Assim como a morte não avisa o dia e nem horário que vai chegar, Esio tem promovido em seu Instagram, @esiomagalhaes, encontros com diversas pessoas para saber como elas encarariam se estivessem no portal entre a vida e a morte. “Essas conversas estão sendo muito potentes. Estão servindo de material para a montagem do espetáculo. Dificilmente paramos para pensar nesse assunto. Será que estamos preparados para morrer hoje, agora? Será que temos arrependimentos para resolver antes de partir? Será que vai dar tempo? E como voltaríamos desse portal?”, destaca Esio se referindo a algumas questões feitas para seus convidados.

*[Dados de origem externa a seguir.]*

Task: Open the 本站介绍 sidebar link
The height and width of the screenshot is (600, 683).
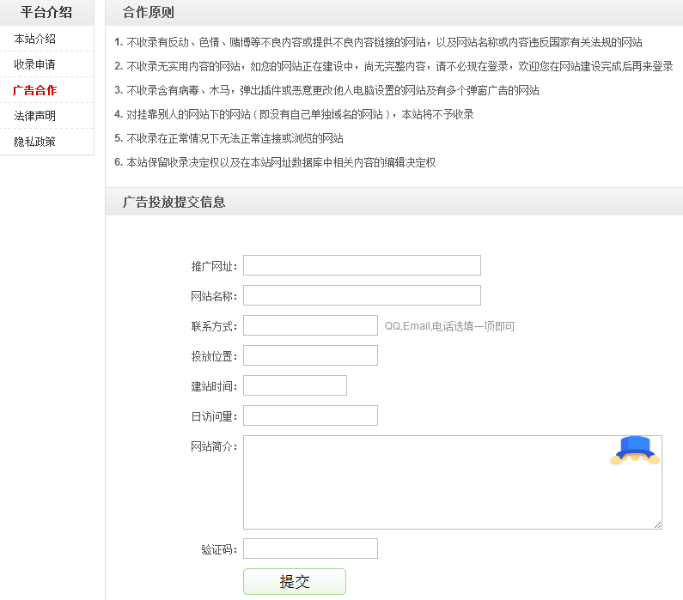Action: (x=35, y=39)
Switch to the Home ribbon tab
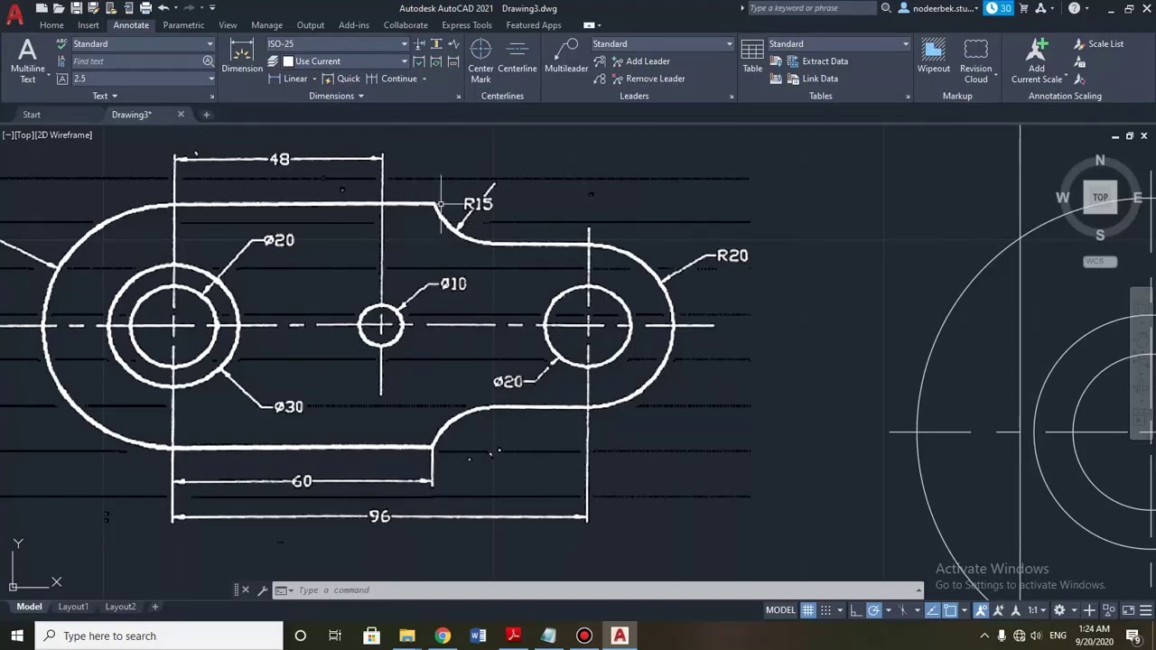Image resolution: width=1156 pixels, height=650 pixels. pyautogui.click(x=51, y=25)
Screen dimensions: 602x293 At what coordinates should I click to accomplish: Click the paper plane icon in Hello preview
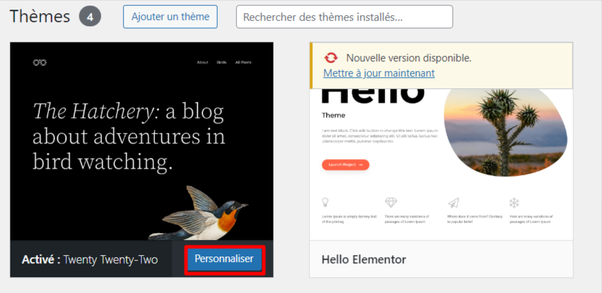point(453,203)
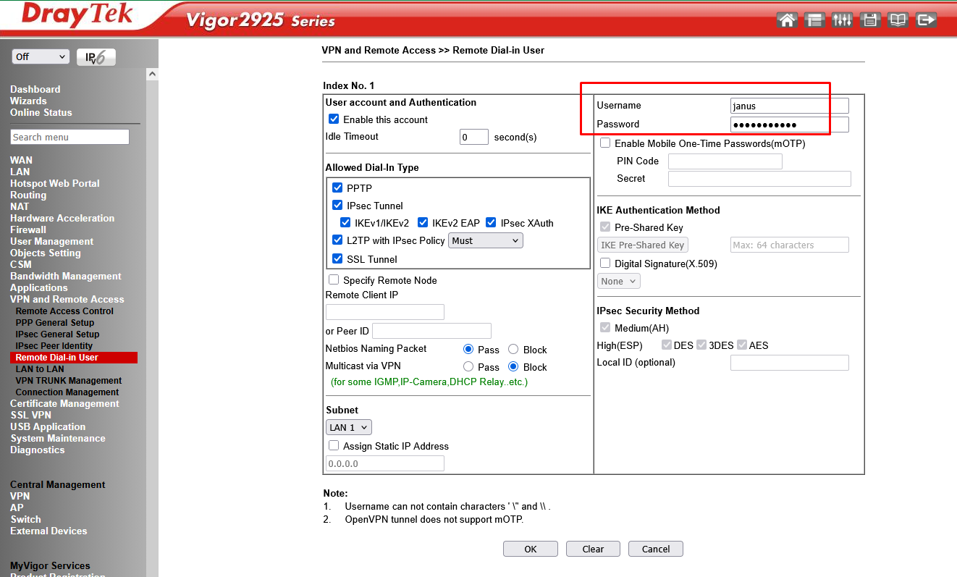Click the OK button
This screenshot has width=957, height=577.
coord(531,549)
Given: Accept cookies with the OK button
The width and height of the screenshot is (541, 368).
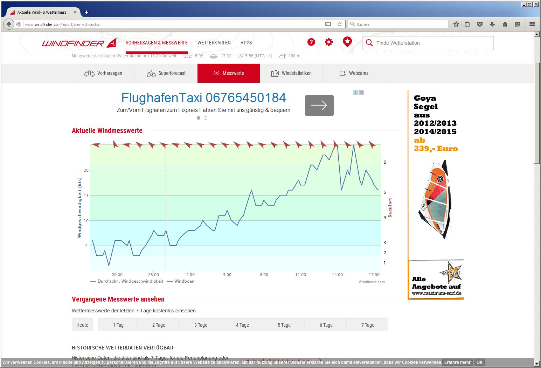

Já passaram pelo portal Tiche Vianna, Wellington Nogueira, Mauro Fantini, Ariadne Ântico, mas outros ainda virão!
Esio já trabalhou por cinco anos no Doutores da Alegria e dentro do hospital aprendeu muito sobre encontros e despedidas. Ele também já levou sua arte para um campo de refugiados no Saara Ocidental, na África. Essas experiências foram muito importantes para se aprofundar no tema da finitude da vida. “Percebi nesses locais que o remédio cura a doença, mas a arte nutre a alma das pessoas e essa nutrição também tem poder curativo”, diz.
O fato de um palhaço estar diante de um portal da vida e da morte acaba sendo um convite para acessar a nossa vulnerabilidade. “Claro que nesse pacote entram vivenciar a dor, mas também os sentimentos de amor, gratidão, pertencimento”, diz. Ou seja, a história do palhaço carrega muito da nossa humanidade.
Kátia Camargo é jornalista e sente que a pandemia não tem deixado as pessoas se despedirem da vida. Travessia, de Milton Nascimento, embalou este texto.